DATA IN THIS EXERCISE:
►
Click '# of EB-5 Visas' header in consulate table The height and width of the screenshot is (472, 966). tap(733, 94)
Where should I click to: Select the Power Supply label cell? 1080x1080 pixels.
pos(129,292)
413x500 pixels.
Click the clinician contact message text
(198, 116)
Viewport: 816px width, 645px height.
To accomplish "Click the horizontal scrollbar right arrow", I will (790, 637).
◄
WHAT YOU ARE ASKED TO DO: Line count for "height": state how many lines of the records contain it, and give only the number.

RESULT OF THE TASK: 2